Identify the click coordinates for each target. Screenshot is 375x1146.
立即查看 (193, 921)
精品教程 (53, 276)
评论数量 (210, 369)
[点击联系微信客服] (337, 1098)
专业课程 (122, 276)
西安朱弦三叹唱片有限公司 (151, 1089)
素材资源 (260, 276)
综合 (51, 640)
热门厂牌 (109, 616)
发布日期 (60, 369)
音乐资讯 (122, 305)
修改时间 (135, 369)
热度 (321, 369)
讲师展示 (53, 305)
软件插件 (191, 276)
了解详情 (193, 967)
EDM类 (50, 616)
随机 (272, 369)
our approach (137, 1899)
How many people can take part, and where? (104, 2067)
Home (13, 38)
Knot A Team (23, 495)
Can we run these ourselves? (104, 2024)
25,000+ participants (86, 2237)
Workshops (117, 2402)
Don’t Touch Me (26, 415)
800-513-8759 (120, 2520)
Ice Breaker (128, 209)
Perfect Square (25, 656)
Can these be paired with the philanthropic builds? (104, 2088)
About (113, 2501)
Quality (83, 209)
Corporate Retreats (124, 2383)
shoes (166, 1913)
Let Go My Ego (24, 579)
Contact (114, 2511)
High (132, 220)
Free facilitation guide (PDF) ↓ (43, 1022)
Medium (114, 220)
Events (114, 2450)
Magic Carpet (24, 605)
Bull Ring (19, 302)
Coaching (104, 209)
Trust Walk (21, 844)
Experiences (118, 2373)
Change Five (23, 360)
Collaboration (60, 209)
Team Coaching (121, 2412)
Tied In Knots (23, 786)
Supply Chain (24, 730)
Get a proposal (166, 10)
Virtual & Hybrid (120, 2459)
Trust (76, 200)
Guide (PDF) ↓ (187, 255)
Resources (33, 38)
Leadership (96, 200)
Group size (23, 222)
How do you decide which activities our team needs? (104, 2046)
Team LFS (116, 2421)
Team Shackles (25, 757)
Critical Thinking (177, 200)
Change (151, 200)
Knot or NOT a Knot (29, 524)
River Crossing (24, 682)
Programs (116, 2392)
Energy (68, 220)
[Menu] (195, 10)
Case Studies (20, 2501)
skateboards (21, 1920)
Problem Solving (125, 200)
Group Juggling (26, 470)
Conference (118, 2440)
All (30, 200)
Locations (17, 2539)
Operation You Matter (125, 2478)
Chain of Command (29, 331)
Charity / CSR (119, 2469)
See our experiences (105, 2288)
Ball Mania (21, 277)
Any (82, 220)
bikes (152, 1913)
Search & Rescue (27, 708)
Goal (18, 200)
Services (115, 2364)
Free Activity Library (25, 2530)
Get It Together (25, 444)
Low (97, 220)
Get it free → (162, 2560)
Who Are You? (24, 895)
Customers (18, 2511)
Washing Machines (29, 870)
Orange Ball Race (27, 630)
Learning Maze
☆ ☆ ☆ ☆
Work to complete: Each line of the material above needs repeating verbatim.

Solved problem:
Identify the click coordinates for each target. Screenshot is 375x1146.
立即查看 (193, 921)
精品教程 (53, 276)
评论数量 (210, 369)
[点击联系微信客服] (337, 1098)
专业课程 (122, 276)
西安朱弦三叹唱片有限公司 (151, 1089)
素材资源 (260, 276)
综合 (51, 640)
热门厂牌 (109, 616)
发布日期 (60, 369)
音乐资讯 (122, 305)
修改时间 (135, 369)
热度 (321, 369)
讲师展示 (53, 305)
软件插件 (191, 276)
了解详情 (193, 967)
EDM类 (50, 616)
随机 (272, 369)
our approach (137, 1899)
How many people can take part, and where? (104, 2067)
Home (13, 38)
Knot A Team (23, 495)
Can we run these ourselves? (104, 2024)
25,000+ participants (86, 2237)
Workshops (117, 2402)
Don’t Touch Me (26, 415)
800-513-8759 (120, 2520)
Ice Breaker (128, 209)
Perfect Square (25, 656)
Can these be paired with the philanthropic builds? (104, 2088)
About (113, 2501)
Quality (83, 209)
Corporate Retreats (124, 2383)
shoes (166, 1913)
Let Go My Ego (24, 579)
Contact (114, 2511)
High (132, 220)
Free facilitation guide (PDF) ↓ (43, 1022)
Medium (114, 220)
Events (114, 2450)
Magic Carpet (24, 605)
Bull Ring (19, 302)
Coaching (104, 209)
Trust Walk (21, 844)
Experiences (118, 2373)
Change Five (23, 360)
Collaboration (60, 209)
Team Coaching (121, 2412)
Tied In Knots (23, 786)
Supply Chain (24, 730)
Get a proposal (166, 10)
Virtual & Hybrid (120, 2459)
Trust (76, 200)
Guide (PDF) ↓ (187, 255)
Resources (33, 38)
Leadership (96, 200)
Group size (23, 222)
How do you decide which activities our team needs? (104, 2046)
Team LFS (116, 2421)
Team Shackles (25, 757)
Critical Thinking (177, 200)
Change (151, 200)
Knot or NOT a Knot (29, 524)
River Crossing (24, 682)
Programs (116, 2392)
Energy (68, 220)
[Menu] (195, 10)
Case Studies (20, 2501)
skateboards (21, 1920)
Problem Solving (125, 200)
Group Juggling (26, 470)
Conference (118, 2440)
All (30, 200)
Locations (17, 2539)
Operation You Matter (125, 2478)
Chain of Command (29, 331)
Charity / CSR (119, 2469)
See our experiences (105, 2288)
Ball Mania (21, 277)
Any (82, 220)
bikes (152, 1913)
Search & Rescue (27, 708)
Goal (18, 200)
Services (115, 2364)
Free Activity Library (25, 2530)
Get It Together (25, 444)
Low (97, 220)
Get it free → (162, 2560)
Who Are You? (24, 895)
Customers (18, 2511)
Washing Machines (29, 870)
Orange Ball Race (27, 630)
Learning Maze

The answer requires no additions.